Ze woonden in een kleine woning in de Egelantierstraat. De woning op nummer 34 één hoog, had aan de voorkant een slaapkamer van ongeveer vier bij vier meter. Hier sliepen de meisjes. De drie jongste meisjes sliepen in een bedstee, de rest van de meisjes sliep op strozakken op de grond.

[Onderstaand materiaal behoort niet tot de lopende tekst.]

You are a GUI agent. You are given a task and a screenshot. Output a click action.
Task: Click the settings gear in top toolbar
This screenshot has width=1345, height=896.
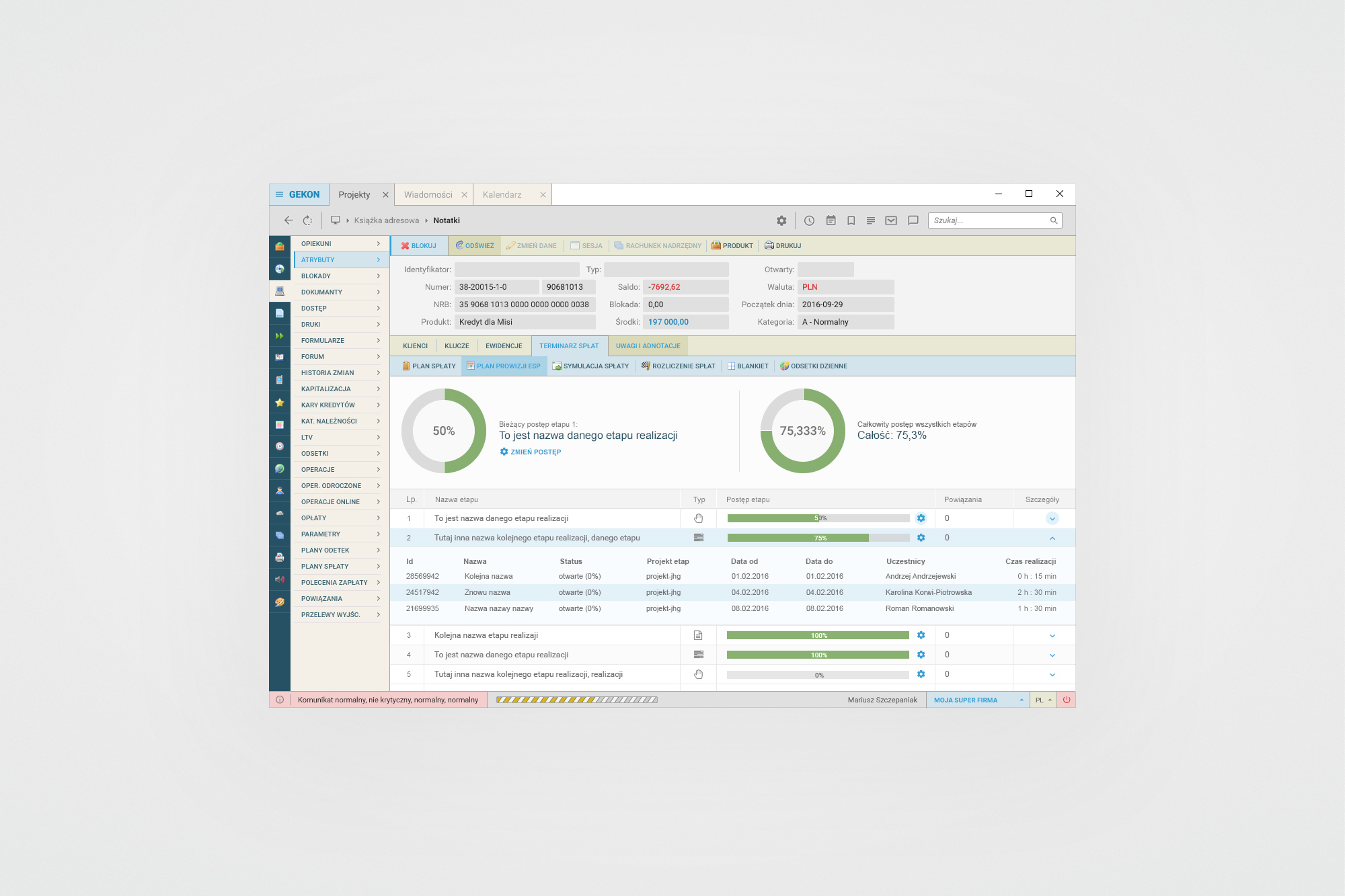tap(781, 220)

Daarnaast was een kleine kamer waar de drie jongens sliepen. Er woonde ook nog een grootvader in huis. Waar die sliep is niet meer bekend, maar hoogst waarschijnlijk sliep hij bij de jongens op de kamer.
Keukenhoek
Links in de achterkamer was een klein schuin hoekje dat als keuken diende. Het had een aanrecht van 60 cm met in het midden een kleine gootsteen. Op deze kleine aanrecht stonden 2 groene oliestellen. Aan de andere kant stond op een keukentafeltje een tweepits gasstel.
Strontemmer
Recht tegenover de keuken hing een gordijn. Daarachter stond de strontemmer. Hierin werd de hele dag – door een man of tien – gepoept en geplast. Men kan er dan ook van uitgaan dat er in de woning – ondanks de helderheid van m’n oma – geen rozengeur hing. Toch zei Piet later dit niet zo te hebben ervaren, het was immers de dagelijkse geur.

Jaren later kregen ze een W.C. Piet vertelde dat er in eerste instantie geen deur in zat. Maar toch was het een hele verbetering.
Naast de inham waarin de strontemmer stond was een legkast. Deze had wel een deur. Het was de enige kast in huis, maar ach, er viel toch niet veel op te bergen.
Bedstee
Naast de legkast was de bedstee waarin opa en oma sliepen, althans toen de kinderen klein waren. Toen veel later de meeste kinderen het huis uit waren, verhuisden ze naar de slaapkamer waar voorheen de meisjes sliepen.
Luchten
Piet vertelde vaak, “Aan de achterkant van de achterkamer waren drie ramen. Daarachter was een groot plat waar mijn moeder s, morgens als het mooi weer was de strozakken liet luchten. Ze liet dan ook de ramen openstaan zodat er frisse lucht naar binnen kwam. Het was natuurlijk veel gesleep, maar dat gaf wel wat ruimte.”
Pijp
In de achterkamer stond een houten tafel met vier stoelen. Aan de kant van het keukentje stond een haardstoel, daarboven hing een klein pijpenrek met de tekst: ‚Het is geen man die niet roken kan.’ In het pijpenrek hing slechts één pijp. Deze stak opa op zondag op, en als hij een extra plukje tabak had, heel af en toe ook op zaterdag.
Motto
Boven de toegangsdeur van de woning hing een houten bord waarop stond,
‘Wie hier niet als vriend naar binnenhuppelt, wordt er zo weer uitgeknuppeld.‘
Trots
Het pijpenrekje en het bordje boven de deur waren de pronkstukken van de woning.